Despreocupado y a más INRI, por la crisis en la docencia, de cuya calidad se cuestiona. Y precisamente en la de las mismas aulas a cuya Cruz tras la tarima se le ha puesto entre las cejas al Presidente del Gobierno de España.
Estado laico, sí, por supuesto. Pero… ¿acaso porque el río produce escollos, hace sufrir torrenteras, forma el peligro de la cascada, al transformase en un mar “in eternum” por mucho que lo contaminen, hay que ningunear, incluso en ocasiones despreciar, al manantial del que nace y mantiene su equilibrio?
Qué mejor solución pues –piensa Zapatero- que eliminar la Cruz de las aulas escolares.
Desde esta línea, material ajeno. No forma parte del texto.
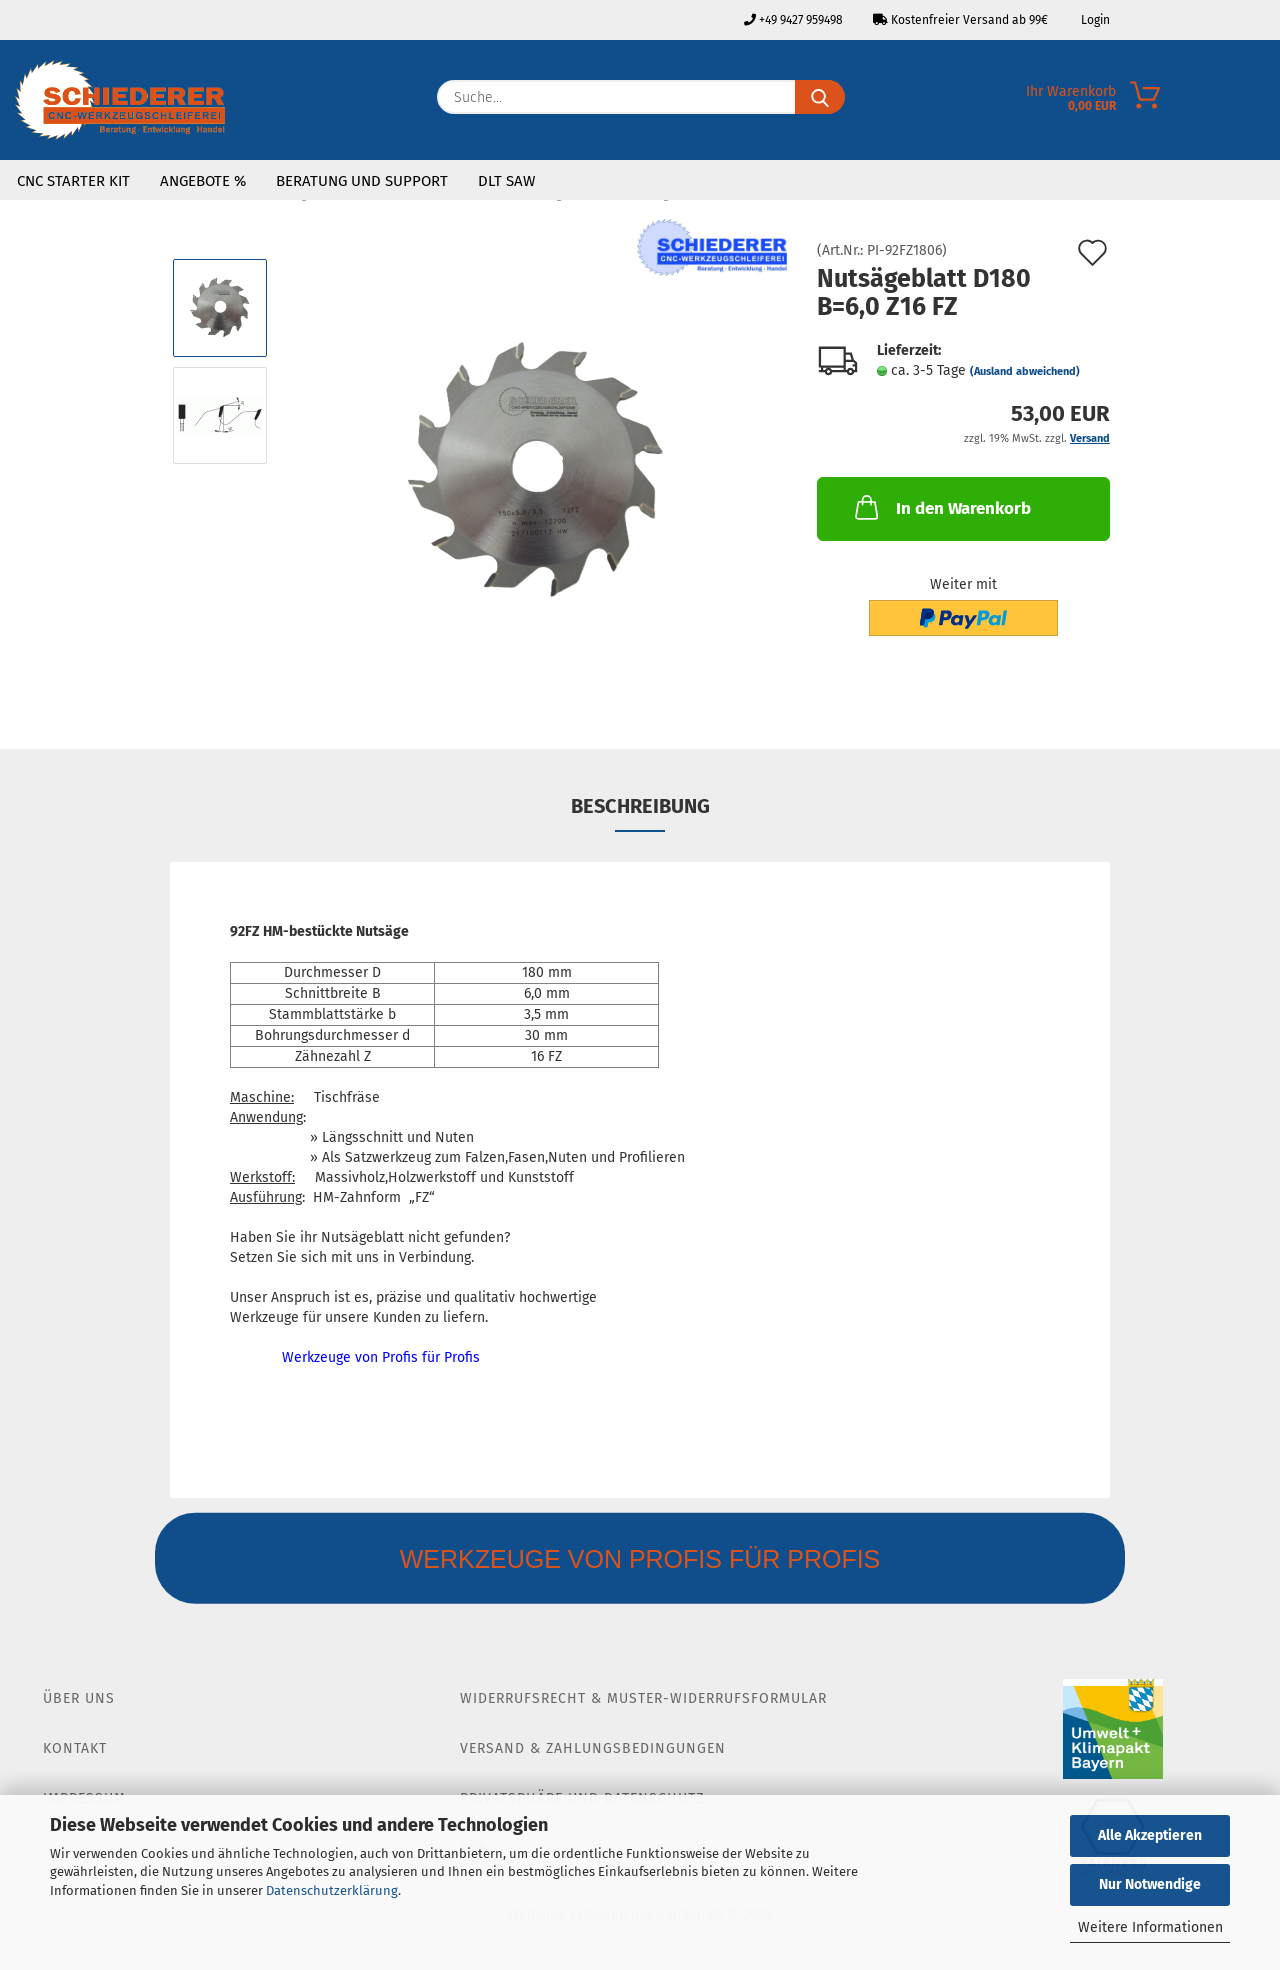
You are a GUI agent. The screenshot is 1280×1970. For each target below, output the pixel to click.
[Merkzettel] (1265, 102)
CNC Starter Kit (73, 181)
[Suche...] (820, 97)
Lugares que en ocasión de un referéndum constitucional contribuyeron a certificar la soberanía del pueblo español y que al igual que la Cruz, él tiende a usurpar en una más de sus tretas.
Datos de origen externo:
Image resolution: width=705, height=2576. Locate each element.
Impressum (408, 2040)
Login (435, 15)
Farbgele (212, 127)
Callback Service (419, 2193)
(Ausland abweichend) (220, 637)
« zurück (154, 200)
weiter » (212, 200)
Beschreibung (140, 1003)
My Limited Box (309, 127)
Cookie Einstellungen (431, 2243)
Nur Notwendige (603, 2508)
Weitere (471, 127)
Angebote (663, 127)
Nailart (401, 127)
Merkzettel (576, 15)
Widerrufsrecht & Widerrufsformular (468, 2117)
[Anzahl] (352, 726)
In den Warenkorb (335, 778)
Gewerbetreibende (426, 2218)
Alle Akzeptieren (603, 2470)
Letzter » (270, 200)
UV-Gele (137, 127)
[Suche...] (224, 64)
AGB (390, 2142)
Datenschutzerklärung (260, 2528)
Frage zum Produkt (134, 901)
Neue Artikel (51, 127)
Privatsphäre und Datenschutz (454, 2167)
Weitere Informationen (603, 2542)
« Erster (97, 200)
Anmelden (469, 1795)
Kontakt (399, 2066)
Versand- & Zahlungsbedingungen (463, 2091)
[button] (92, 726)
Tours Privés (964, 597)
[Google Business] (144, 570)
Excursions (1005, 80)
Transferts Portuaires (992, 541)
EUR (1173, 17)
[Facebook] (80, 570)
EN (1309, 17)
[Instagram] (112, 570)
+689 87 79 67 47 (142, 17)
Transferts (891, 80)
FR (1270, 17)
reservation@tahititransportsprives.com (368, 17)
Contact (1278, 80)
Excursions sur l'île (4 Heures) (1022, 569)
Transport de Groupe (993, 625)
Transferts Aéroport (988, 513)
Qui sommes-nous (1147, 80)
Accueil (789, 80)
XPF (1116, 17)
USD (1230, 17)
Por mucho que se estirara el ranking de los desvelos del pueblo español, dudo que apareciera, ni siquiera en sus últimos puestos, el deseo de retirar de la vida publica el distintivo cultural de nuestra civilización occidental; y que él tiene la obligación de respetar, si como dice, es el Presidente de todos.
Por mucho que pretendan ignorarla desde la mezquindad y el oscurantismo de la realidad, quienes manipulados o interesados por la magia de la desaceleración, por el marketing de los brotes verdes o por los adictos a la imbecilidad de lo sostenible: la gran “boutade” de Zapatero, le sonrían con la ceja, la circunfleja.